Helping Dreams Come True
After over fifty years of performing magic, I’ve gathered a lot of experience, and now I enjoy helping my friends and students realize their dreams. Many of our students at The Magic & Mystery School have gone on to America’s Got Talent – like Mat Franco, who was the first magician to ever win 1st place. Some of you know that Mat started studying here at our school when he was 12 years-old.
Other students I’ve coached have gone on to television shows like AGT, Masters of Illusion, and most recently, Penn & Teller: Fool Us. Currently auditions are taking place for Fool Us, and if you are interested in submitting, I have posted the rules on my personal Facebook page. If you need some help with your show or figuring out what to submit, you can always email me at jeff@mcbridemagic.com.
Here Come the Judge!
Congratulations to Judge Gary Brown for his upcoming appearance on Fool Us. Gary is one of my favorite storytellers, and here is his inspiring story – enjoy!
Mystery School
During a session at the Mystery School’s “Weekend of Wisdom” in 2021, Jeff McBride challenged each participant to set a magic goal to accomplish during the following year. The goal was to be written, and then read to the group. I immediately knew my goal: I wanted to appear on Penn & Teller: Fool Us. But, I lacked the resolve to write it down or say it aloud. Somehow, it felt too big, too audacious, so I substituted “performing at the Magic Castle” instead. Yet, in my heart, Fool Us remained my true objective.
If you want to improve as a performer, goal setting is crucial. Over the past decade, I’ve set and met several magic goals: developing a standup act, inventing about a dozen original effects, studying and lecturing at Mystery School, and writing more about performance magic. Each goal, unimaginable just a few years earlier, required sustained effort and perseverance.
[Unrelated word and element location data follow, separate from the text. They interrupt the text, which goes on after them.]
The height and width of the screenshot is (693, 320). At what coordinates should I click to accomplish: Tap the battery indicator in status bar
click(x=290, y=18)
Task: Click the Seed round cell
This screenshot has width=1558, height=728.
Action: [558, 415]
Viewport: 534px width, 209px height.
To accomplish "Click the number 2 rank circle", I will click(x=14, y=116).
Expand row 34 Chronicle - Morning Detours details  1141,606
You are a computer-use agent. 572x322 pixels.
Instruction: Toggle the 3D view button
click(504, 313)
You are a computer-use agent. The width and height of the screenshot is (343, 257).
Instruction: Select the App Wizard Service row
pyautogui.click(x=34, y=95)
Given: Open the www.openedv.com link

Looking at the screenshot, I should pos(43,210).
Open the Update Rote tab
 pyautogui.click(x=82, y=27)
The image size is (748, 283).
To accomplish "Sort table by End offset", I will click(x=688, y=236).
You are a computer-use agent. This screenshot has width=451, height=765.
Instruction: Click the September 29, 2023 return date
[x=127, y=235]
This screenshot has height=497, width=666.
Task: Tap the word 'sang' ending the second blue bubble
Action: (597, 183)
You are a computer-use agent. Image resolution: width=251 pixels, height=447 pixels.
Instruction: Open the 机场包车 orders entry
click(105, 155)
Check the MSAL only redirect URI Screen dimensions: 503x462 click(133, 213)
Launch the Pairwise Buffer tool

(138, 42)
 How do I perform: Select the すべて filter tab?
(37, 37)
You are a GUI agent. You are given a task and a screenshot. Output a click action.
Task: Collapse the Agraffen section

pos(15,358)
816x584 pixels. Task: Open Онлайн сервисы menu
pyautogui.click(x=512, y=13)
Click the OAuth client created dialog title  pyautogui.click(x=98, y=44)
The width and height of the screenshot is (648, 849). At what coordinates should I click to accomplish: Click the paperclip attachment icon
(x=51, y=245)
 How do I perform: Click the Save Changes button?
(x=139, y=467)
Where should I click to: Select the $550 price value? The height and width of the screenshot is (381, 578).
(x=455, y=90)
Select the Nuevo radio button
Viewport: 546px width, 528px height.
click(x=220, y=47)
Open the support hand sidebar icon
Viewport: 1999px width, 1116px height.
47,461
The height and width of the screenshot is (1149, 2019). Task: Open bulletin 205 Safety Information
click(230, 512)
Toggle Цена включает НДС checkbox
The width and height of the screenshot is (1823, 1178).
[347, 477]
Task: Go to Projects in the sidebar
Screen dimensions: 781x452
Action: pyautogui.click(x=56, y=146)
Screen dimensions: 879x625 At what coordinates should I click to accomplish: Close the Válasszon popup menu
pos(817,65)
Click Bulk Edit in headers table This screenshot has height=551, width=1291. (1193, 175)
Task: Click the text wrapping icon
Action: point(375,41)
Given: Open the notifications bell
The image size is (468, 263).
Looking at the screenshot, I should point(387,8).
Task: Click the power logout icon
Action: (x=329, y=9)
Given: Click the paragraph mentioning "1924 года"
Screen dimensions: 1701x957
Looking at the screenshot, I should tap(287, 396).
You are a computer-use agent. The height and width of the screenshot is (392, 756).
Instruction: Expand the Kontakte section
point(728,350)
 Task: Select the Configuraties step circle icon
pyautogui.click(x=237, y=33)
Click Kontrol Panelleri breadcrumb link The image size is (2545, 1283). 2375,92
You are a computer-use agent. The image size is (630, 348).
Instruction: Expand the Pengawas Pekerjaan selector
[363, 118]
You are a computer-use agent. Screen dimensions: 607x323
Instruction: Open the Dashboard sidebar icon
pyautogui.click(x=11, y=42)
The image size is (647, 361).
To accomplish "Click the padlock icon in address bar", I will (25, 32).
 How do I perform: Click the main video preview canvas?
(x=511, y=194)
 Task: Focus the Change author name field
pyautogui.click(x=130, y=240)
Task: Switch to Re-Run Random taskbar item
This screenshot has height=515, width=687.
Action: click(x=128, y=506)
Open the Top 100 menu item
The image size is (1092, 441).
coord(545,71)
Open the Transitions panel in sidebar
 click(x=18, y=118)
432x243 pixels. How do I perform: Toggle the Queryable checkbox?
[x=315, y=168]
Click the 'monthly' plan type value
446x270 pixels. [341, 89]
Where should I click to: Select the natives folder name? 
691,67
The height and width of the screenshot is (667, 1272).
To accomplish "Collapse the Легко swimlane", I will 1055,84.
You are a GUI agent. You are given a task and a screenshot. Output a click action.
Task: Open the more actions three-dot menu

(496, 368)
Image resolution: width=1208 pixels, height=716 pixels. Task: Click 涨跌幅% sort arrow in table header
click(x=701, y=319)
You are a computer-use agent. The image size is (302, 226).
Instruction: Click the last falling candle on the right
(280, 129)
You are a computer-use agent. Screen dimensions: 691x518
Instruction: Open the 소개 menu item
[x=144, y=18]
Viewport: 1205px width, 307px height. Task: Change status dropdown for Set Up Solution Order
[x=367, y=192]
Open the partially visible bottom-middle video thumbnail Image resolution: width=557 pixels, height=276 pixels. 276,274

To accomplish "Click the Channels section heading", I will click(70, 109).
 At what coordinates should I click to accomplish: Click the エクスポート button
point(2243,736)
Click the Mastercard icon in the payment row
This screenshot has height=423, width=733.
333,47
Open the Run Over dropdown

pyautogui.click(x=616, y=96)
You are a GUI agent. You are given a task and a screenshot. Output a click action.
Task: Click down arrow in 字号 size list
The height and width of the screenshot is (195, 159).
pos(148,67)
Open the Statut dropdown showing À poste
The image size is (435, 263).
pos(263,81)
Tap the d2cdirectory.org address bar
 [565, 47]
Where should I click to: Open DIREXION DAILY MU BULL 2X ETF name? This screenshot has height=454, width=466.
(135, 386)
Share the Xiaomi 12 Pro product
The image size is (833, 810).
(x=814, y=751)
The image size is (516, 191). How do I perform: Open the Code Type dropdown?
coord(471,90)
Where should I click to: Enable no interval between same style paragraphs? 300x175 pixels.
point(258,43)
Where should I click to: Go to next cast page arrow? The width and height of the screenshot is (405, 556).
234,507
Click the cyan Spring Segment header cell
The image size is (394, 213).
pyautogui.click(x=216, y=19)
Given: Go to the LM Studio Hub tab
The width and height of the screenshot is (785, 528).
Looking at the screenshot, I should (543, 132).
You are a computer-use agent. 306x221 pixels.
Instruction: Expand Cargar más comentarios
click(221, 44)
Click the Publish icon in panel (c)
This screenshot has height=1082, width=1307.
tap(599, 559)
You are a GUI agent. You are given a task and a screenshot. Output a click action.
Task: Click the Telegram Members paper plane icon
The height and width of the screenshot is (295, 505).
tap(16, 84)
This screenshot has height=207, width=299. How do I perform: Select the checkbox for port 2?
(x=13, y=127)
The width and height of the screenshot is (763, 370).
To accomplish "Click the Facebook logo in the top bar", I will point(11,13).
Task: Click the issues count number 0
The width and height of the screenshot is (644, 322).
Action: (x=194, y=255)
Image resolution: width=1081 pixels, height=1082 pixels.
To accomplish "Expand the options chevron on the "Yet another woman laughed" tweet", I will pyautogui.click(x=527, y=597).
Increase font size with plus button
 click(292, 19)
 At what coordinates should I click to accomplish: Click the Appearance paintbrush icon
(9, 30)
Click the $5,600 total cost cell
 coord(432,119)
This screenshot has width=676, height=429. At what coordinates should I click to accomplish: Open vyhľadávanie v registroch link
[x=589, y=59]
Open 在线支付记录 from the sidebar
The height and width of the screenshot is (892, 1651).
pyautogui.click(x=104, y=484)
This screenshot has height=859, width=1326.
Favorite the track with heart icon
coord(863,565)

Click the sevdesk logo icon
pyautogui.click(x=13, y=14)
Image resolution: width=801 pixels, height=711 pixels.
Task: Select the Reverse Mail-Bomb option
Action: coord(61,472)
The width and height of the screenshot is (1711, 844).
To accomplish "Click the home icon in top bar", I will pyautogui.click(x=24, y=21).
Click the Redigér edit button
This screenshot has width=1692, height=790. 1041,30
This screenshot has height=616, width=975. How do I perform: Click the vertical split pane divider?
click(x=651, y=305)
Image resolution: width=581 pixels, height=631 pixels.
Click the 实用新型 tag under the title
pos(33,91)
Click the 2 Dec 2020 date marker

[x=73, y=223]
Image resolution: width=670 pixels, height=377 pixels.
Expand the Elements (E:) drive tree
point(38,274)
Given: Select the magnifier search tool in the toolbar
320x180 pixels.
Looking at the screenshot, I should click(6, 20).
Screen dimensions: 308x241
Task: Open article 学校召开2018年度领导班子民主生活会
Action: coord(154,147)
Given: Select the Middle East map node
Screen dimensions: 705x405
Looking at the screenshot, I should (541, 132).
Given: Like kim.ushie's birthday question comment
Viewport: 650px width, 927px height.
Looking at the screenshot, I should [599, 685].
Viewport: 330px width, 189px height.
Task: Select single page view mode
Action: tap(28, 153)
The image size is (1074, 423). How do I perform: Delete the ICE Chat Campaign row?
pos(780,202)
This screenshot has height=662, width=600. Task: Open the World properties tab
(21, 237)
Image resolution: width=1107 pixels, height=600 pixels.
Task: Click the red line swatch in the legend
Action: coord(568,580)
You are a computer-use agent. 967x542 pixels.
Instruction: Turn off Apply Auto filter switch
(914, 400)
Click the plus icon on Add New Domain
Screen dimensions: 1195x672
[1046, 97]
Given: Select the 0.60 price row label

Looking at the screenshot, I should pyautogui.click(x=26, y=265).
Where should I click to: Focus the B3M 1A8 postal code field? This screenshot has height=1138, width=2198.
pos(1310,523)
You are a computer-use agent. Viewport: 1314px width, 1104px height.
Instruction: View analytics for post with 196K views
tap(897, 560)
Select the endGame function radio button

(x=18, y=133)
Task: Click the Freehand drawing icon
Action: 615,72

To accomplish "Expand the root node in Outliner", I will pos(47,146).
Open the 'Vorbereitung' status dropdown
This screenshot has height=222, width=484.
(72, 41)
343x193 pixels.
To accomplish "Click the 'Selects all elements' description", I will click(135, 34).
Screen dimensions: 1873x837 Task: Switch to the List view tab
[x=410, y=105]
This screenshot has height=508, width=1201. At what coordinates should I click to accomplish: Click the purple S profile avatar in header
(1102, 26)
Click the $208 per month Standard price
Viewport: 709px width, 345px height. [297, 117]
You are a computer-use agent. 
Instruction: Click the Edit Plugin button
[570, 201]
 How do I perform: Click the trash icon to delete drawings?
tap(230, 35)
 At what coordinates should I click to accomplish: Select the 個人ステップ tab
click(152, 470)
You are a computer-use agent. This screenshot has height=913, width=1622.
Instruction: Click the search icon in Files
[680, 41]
Most also required guidance and feedback from mentors and friends, that helped turn fantasy into reality.
Attaining those goals resulted in amazing (and sometimes unexpected) opportunities: performing at new venues, writing Wandcraft, serving as the Distinguished Lecturer for an international convention, and receiving awards from the I.B.M. and the S.A.M. More rewarding, though, were the relationships that followed: deepening involvement in the art resulted in bonds with remarkably talented and interesting people.
Magic Goal Setting
A few months after the “Weekend of Wisdom,” Fool Us was seeking performers for Season 9. It was time. I decided to develop a new set using one of my inventions, the Viking “Spirit Trumpet,” for an audition video. Transforming that stage piece into an act appropriate for Fool Us proved daunting, and I needed help. Much of that support came from the Mystery School community: drawing on their deep experience and knowledge. Jeff and Mystery School Dean Larry Hass provided invaluable advice, reassurance, and support.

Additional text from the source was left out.